Less common is the person who feels a mid to lower thigh pain over the ITB and sometimes over the lateral quadriceps as well. This person may have not only ITB pain but also vastus lateralis pain and tightness and tends to respond well to lateral quadriceps stretching and ITB stretching and a variety of physical therapy modalities and soft tissue mobilization.
Because the ITB is a hip internal rotator, each condition mentioned above can be negatively impacted by over-pronation of the feet. Over-pronation results in hip internal rotation. Again, the ITB and associated tissues are shorter and tighter when they are internally rotated at the hip. The tighter this entire lateral hip and knee complex is, the more the opportunity for each of the conditions mentioned above.

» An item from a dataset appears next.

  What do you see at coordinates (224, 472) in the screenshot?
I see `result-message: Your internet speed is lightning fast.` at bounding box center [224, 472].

Other factors, as mentioned briefly earlier, that may play large roles in ITB syndrome would be a lot of valgus at the knees. This is more common in females but not exclusive to females. The way to identify this is basically to notice if one has what is typically considered "knocked knees." This results in forces that produce a lateral pull on the knee caps and again if the person with knocked knees has over-pronation and hip internal rotation then tightness to the gluteals and ITB may put them over the proverbial edge resulting in pain and inflammation.

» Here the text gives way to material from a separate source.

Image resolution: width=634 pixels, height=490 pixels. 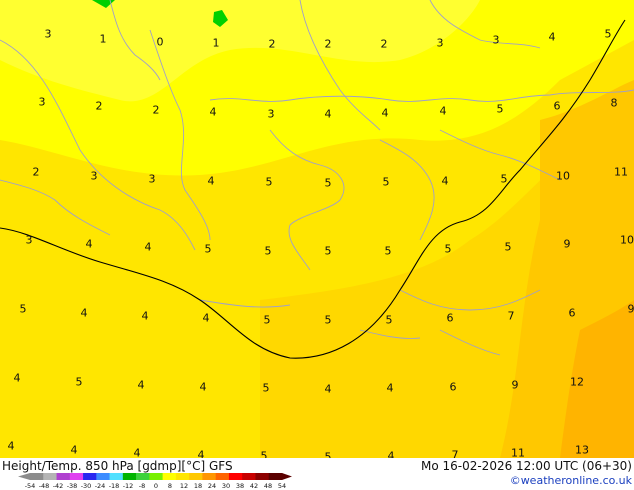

Although this short description of ITB syndrome addresses many components of the problem, it by no means is an inclusive addressing of the topic. ITB syndrome is a very complex problem with potential implications at the hips, buttocks, knees, feet and even the patellofemoral joints. There are many reasons why a person will struggle with this problem based on body type, biomechanical shapes at many joints and bones and tightness of soft tissues. I believe it is fine to try to deal with the above type of complaints for a short while as a person attempts to address these factors and some possible solutions to the problems but most health care professionals who deal with these problems know, not addressing them properly and early enough can result in a tremendously difficult path of resolution.